I now live in
Singapore where money or rather the lack of it, seems to be the cause of just
about everything. One of the most politically sensitive issues is the official correlation
between money and intelligence. For years, we have been told that it is
essential for us to have the world’s best paid politicians because we need to
be able to attract the world’s best people to do the very important job of
running the country. A former Prime Minister even went as far as to talk about “sub-par”
people earning less than half a million bucks a year.
Leaving aside
the debate on political salaries, many of us understand that talent should be
well rewarded. Although salary is not everything, it often plays an important
part in life and human resource departments are well aware that the “star-performers”
in any company need to be well compensated if the star performers are to stay with
the organisation.
While I agree
that talented people should be rewarded for putting their talents to good use,
I do believe that money isn’t the “ONLY” thing when it comes to getting people
to do well. This was often brought to me as was growing up in the UK, when I
few people did remind me that there was a big difference between “Rugby Union”
and “Football.” The difference was all about passion.
The English Premier
League (EPL) is one of the most lucrative and even in the 1990s, the EPL paid
some of the highest salaries in global football. Every footballer in the world
wanted to play in the EPL. However, whilst the EPL was a hothouse of talent,
the English national football team was, to put in charitably, rather lacking.
Despite the talent and hype in the national squad, England’s national football
team have perpetually disappointed. The national team’s fourth place in the
2018 World Cup was considered a best placing since 1990, when the national team
also finished fourth. By comparison, in the same time frame of 1990 to 2018,
England’s “Old Enemy” (Germany) has won the World Cup twice and to make matters
worse, the other great rival of England for everything come out of nowhere to
become World Champion twice (prior to 1998, France which was never known as a
power in world football).
If England’s
national squad had a habit of disappointing, English fans did not – that is if you
consider being the most violent thugs a prominent world championship sport. If
there was a group that should have been sent to the Chinese army for target
practice in Tiananmen Square, it is the fans of the English national squad.
The inability
of the national squad to win anything significant and the ability of the fans
to cause havoc turn everywhere they went into a trash can, was a lot of money.
One of the accusations against the national squad was the fact that the star
players were inevitably more passionate about the clubs that paid their massive
salaries than the country that gave them a bit of pocket money and supporters with
a talent for embarrassment.
If the national
football squad was a national embarrassment, England’s rugby squad by contrast,
were a source of national pride. If England’s football squad considered it an
achievement to reach the semi-finals twice in two decades, the English rugby
squad have won their respective world cup and come in second twice in the same
time frame. England’s rugby player shave proven that they can stand up to the
world’s best (beating New Zealand, South Africa and Australia on a few occasions).
Then, there is
the difference in the fans. If England’s football fans where prime candidates
for a massacre, their rugby fans were, as a group decent and almost spiritual.

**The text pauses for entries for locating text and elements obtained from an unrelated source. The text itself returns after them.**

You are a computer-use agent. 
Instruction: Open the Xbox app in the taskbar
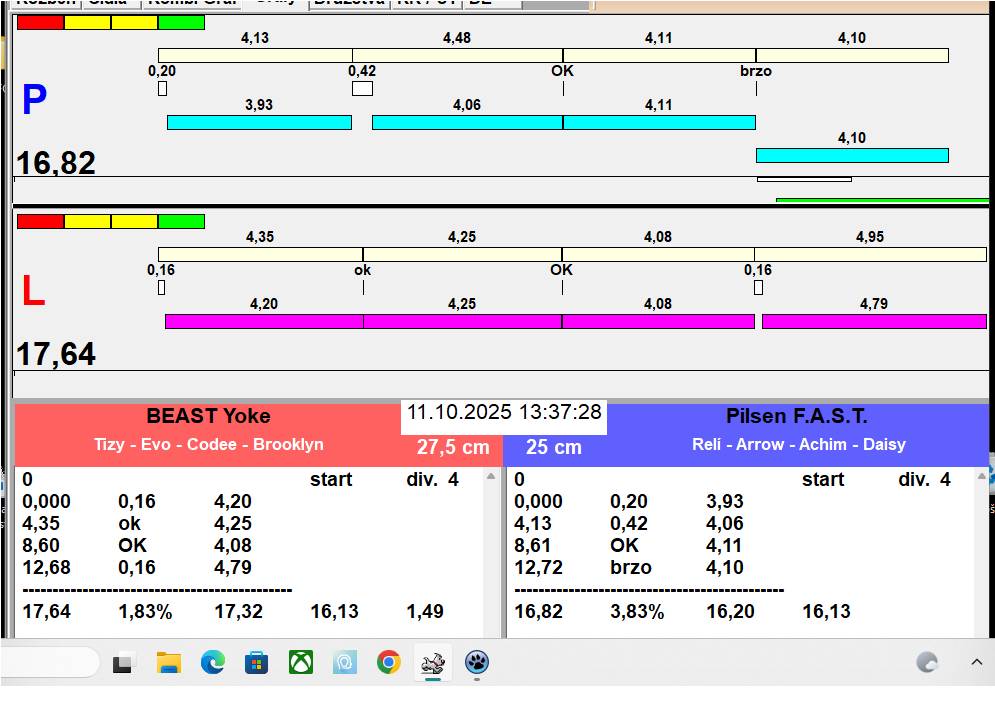point(301,662)
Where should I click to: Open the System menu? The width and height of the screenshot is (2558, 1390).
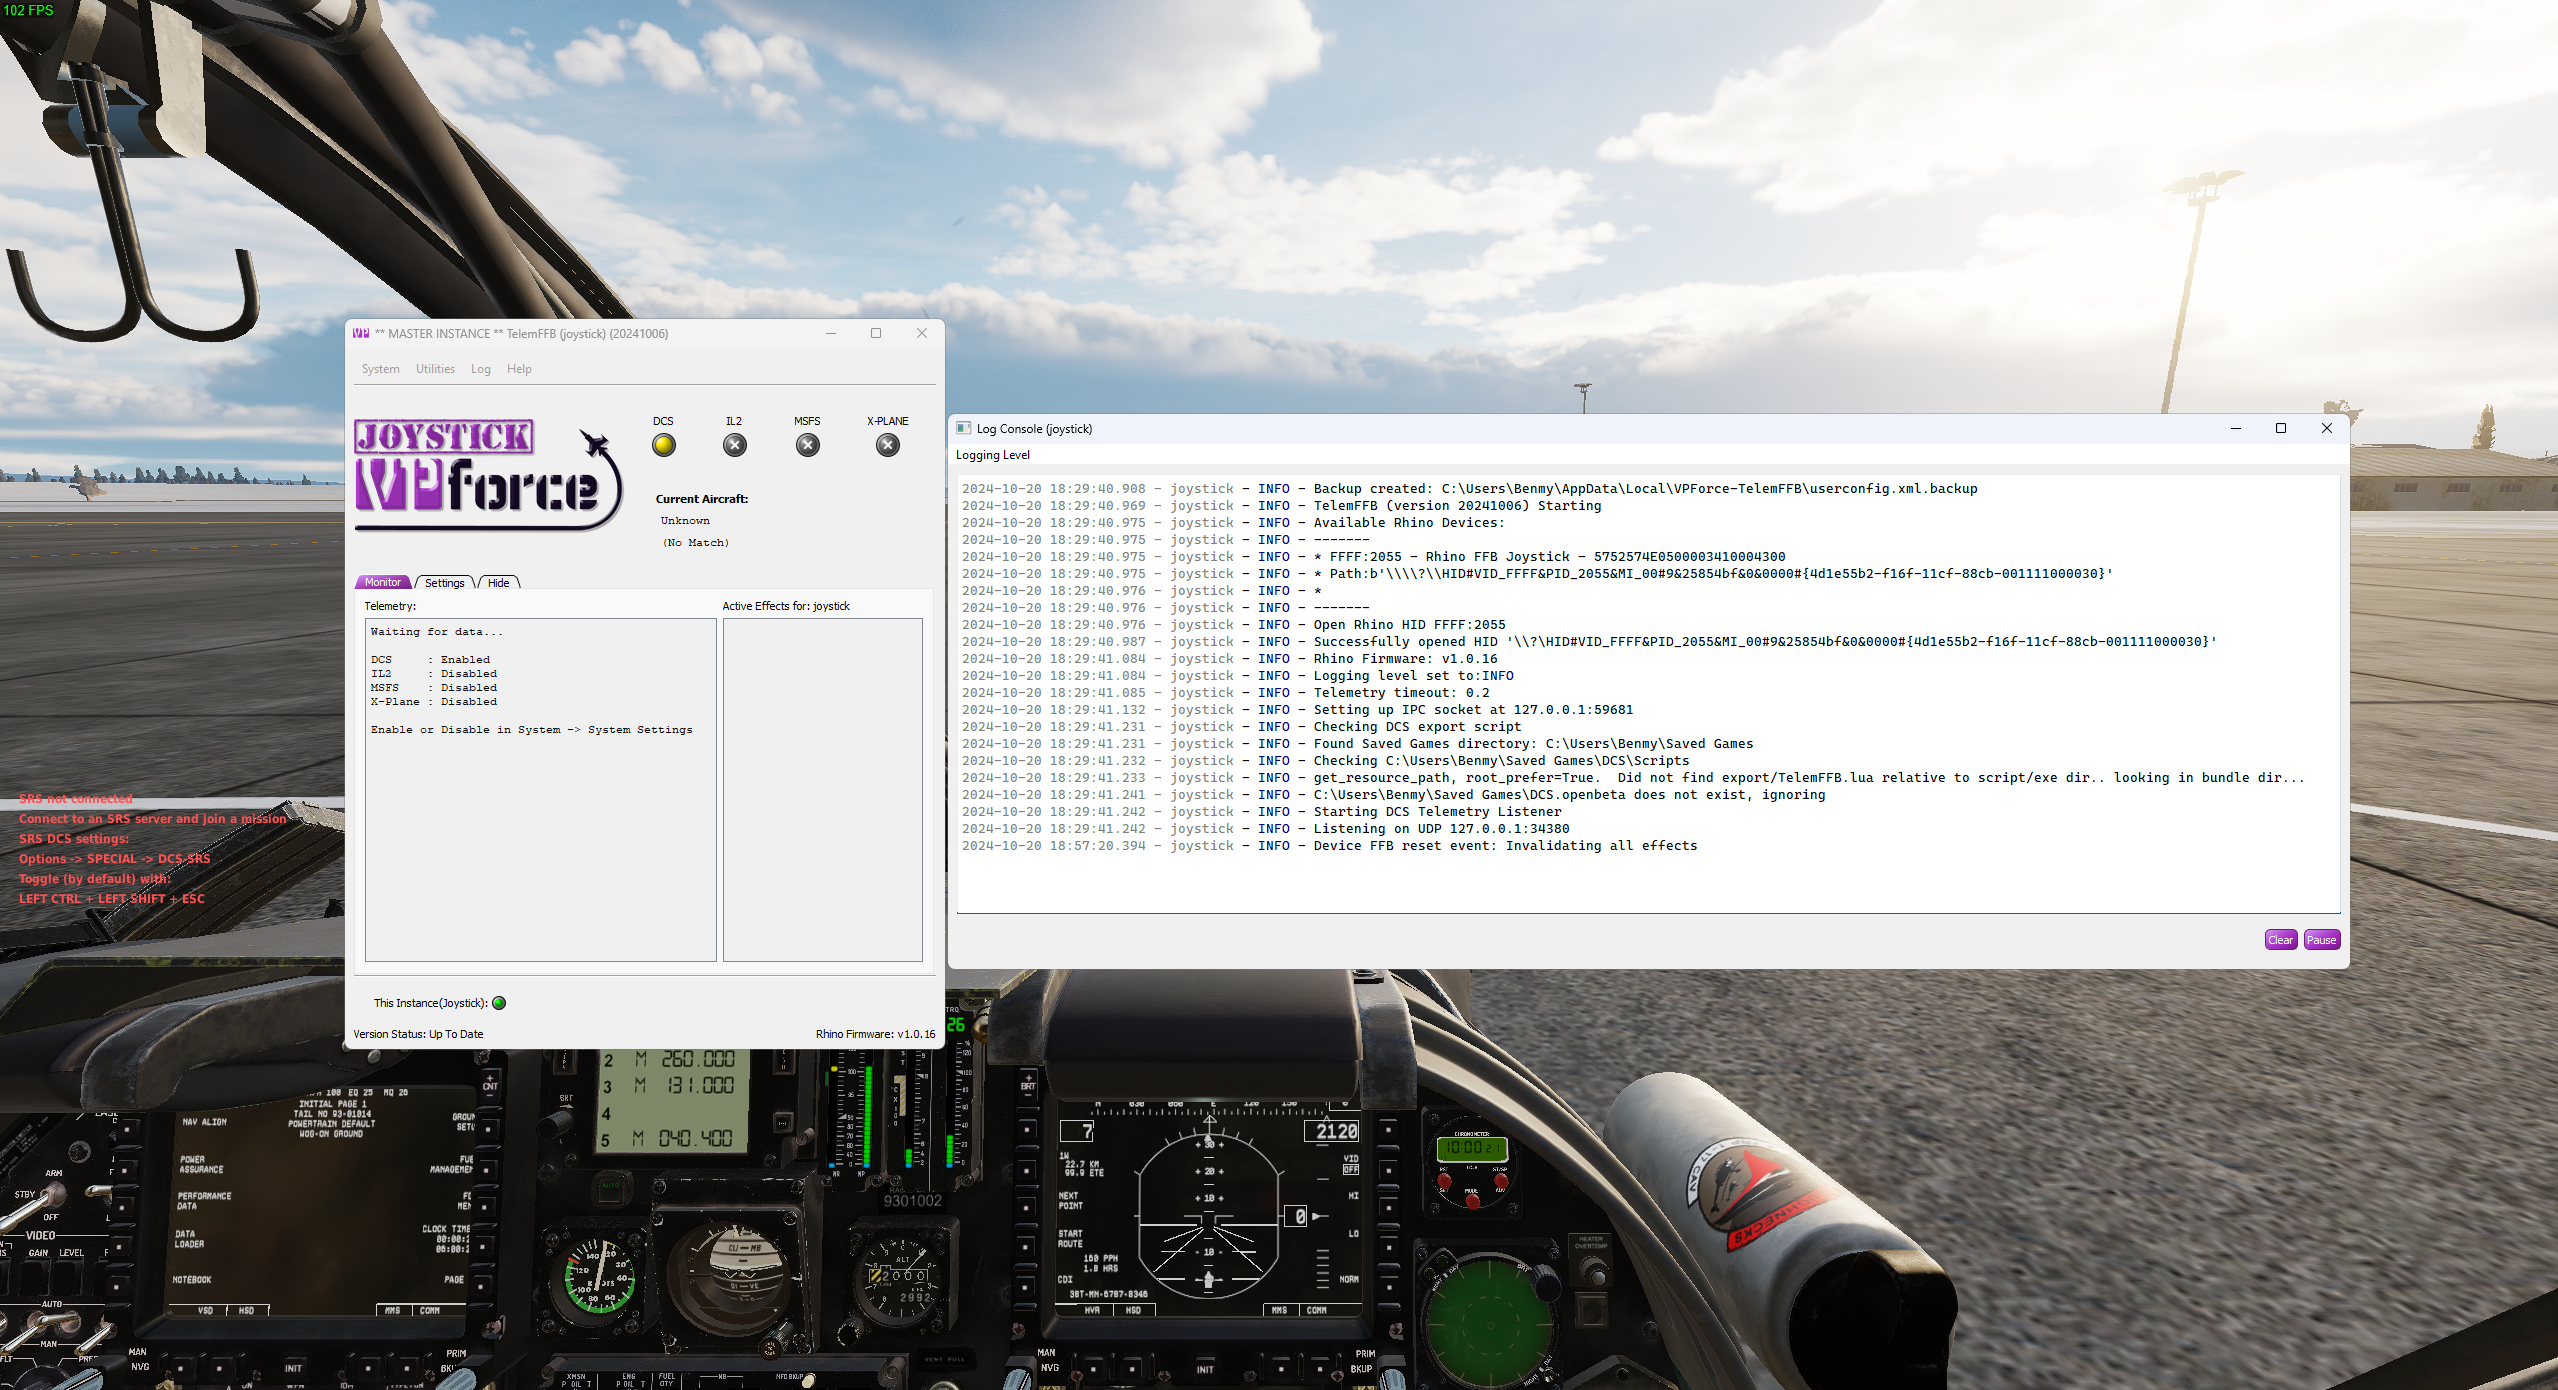(380, 369)
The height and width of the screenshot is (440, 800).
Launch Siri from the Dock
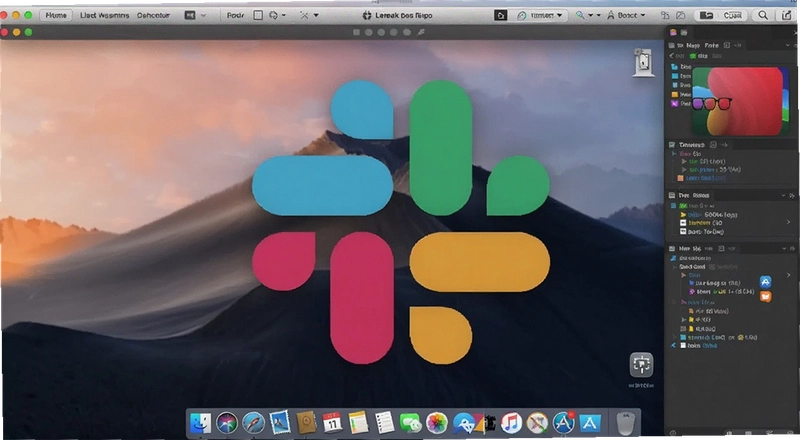[227, 423]
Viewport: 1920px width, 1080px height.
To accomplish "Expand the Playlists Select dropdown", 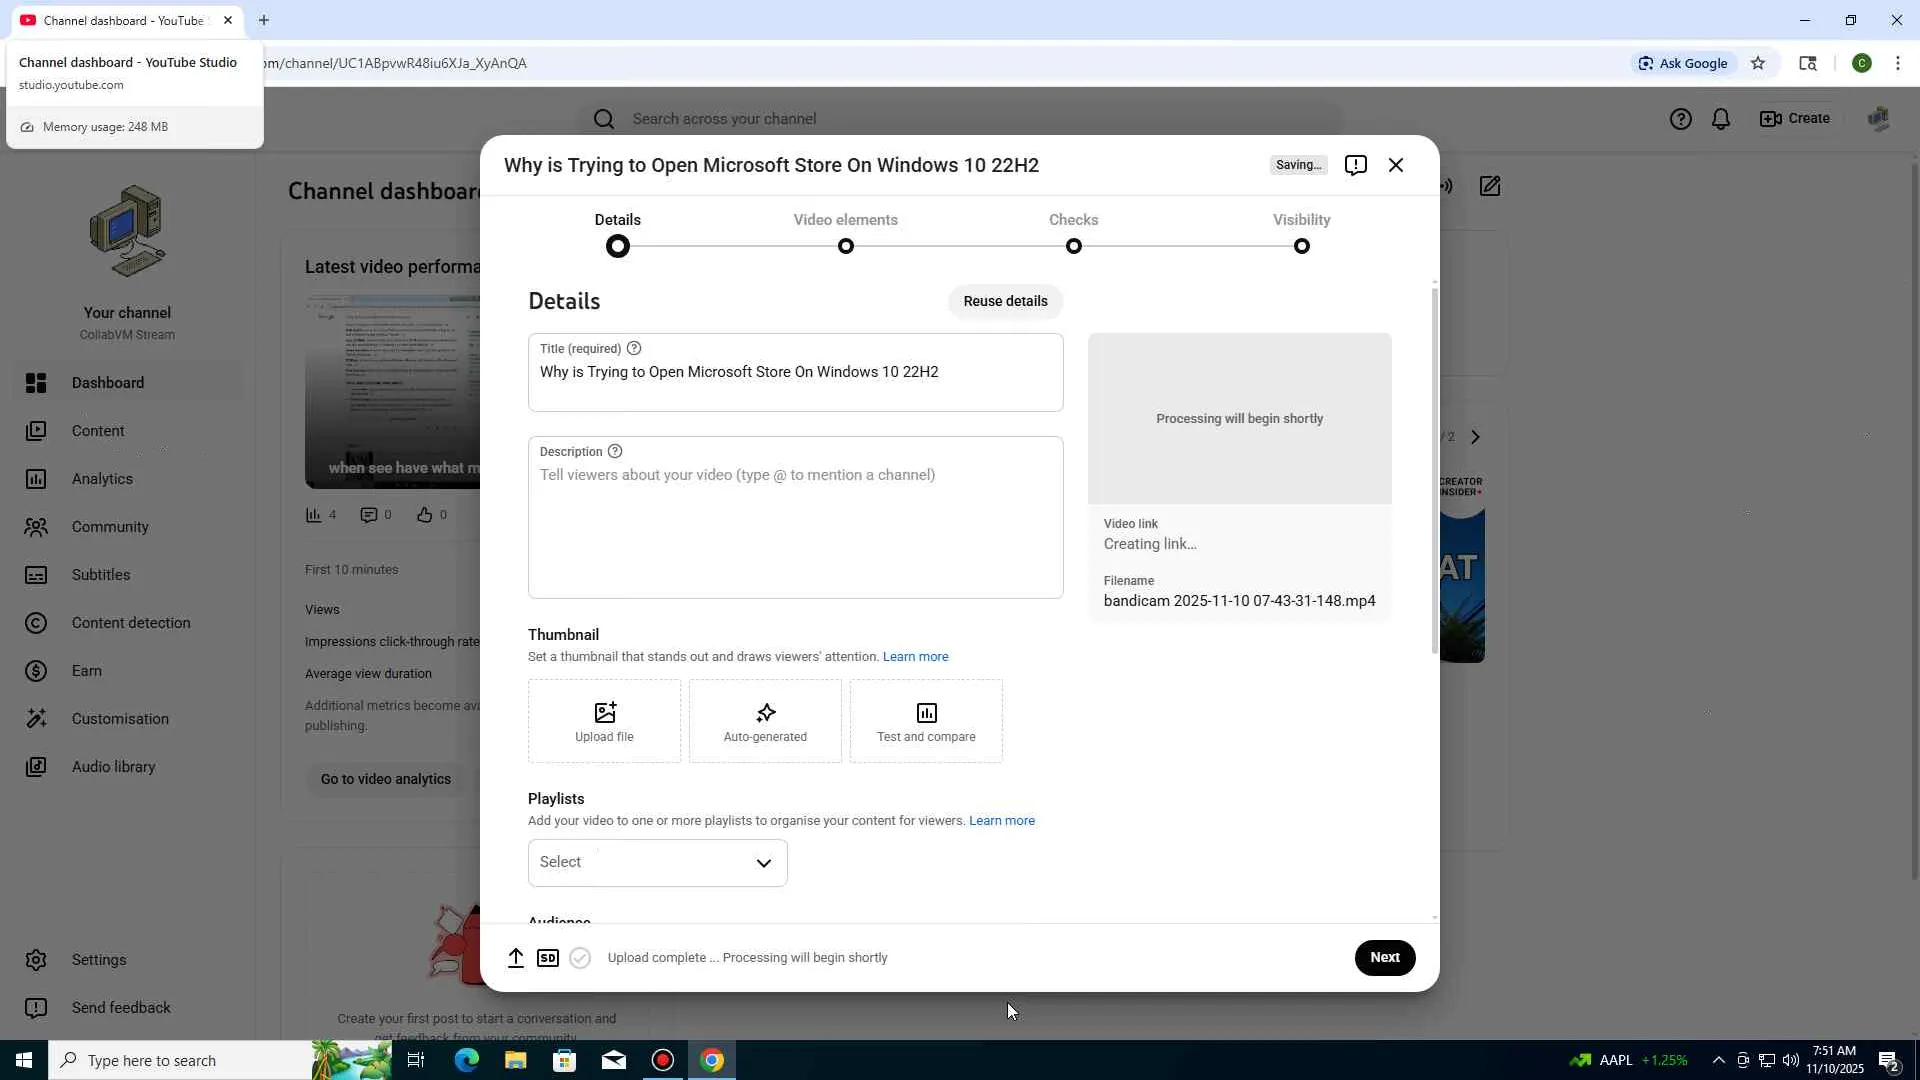I will tap(657, 862).
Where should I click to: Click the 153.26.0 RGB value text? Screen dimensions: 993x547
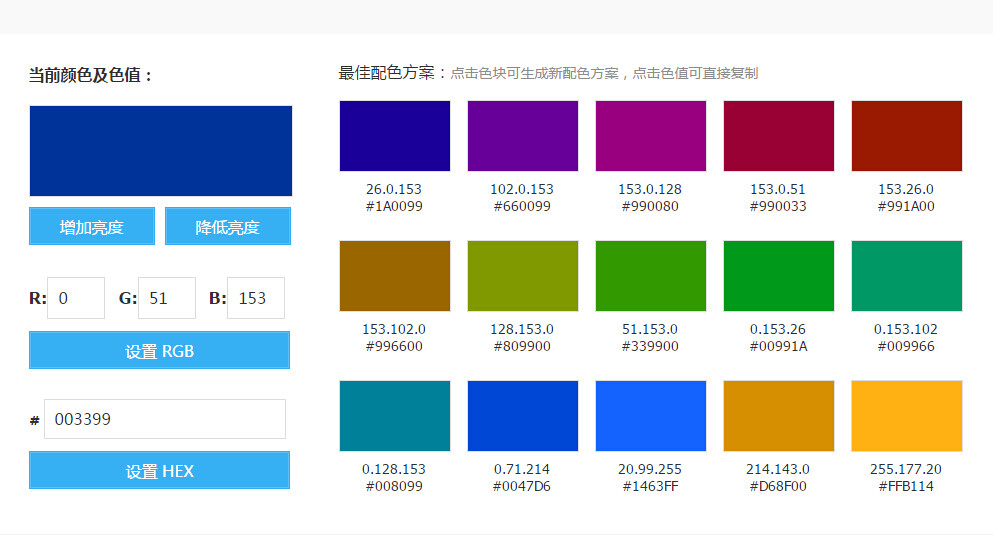906,189
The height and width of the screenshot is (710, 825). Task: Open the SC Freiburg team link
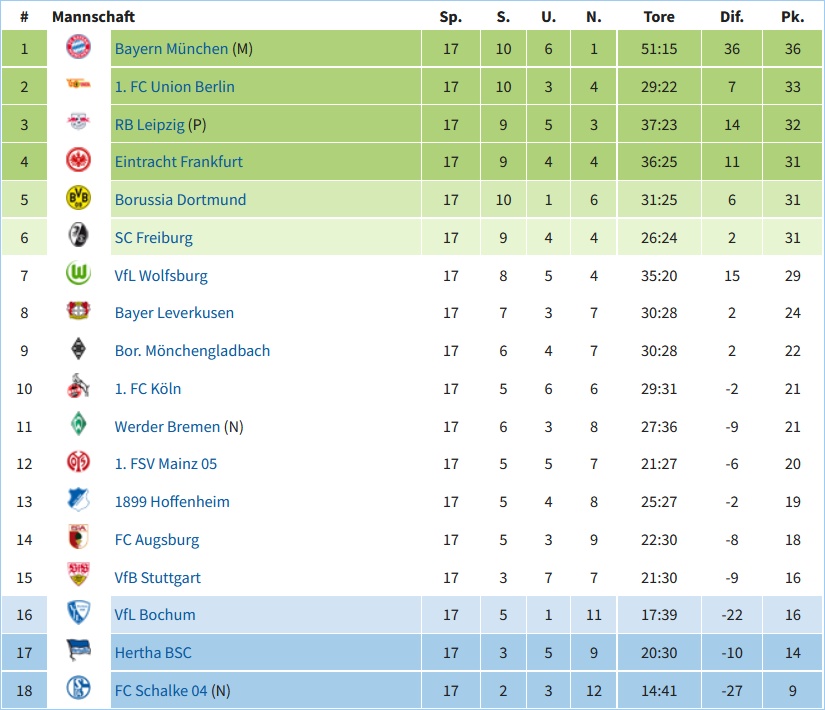tap(154, 238)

Football songs are inevitably mindless. By contrast, the anthem is the “spiritual”
– “Swing Low, Sweet Chariot.”
https://www.youtube.com/watch?v=iVsYJjaAvFI
https://www.youtube.com/watch?v=m0JDYOA4Ofg
So, is there
such a thing known as too much money, where people care more about money than
the actual game itself. Hence, players who worry more about the club than the
country and promoters who bring out the nasty in people to get them riled up to
an extent that they’re easy to make money from? The difference between English football
and English rugby might suggest that there is a case for this.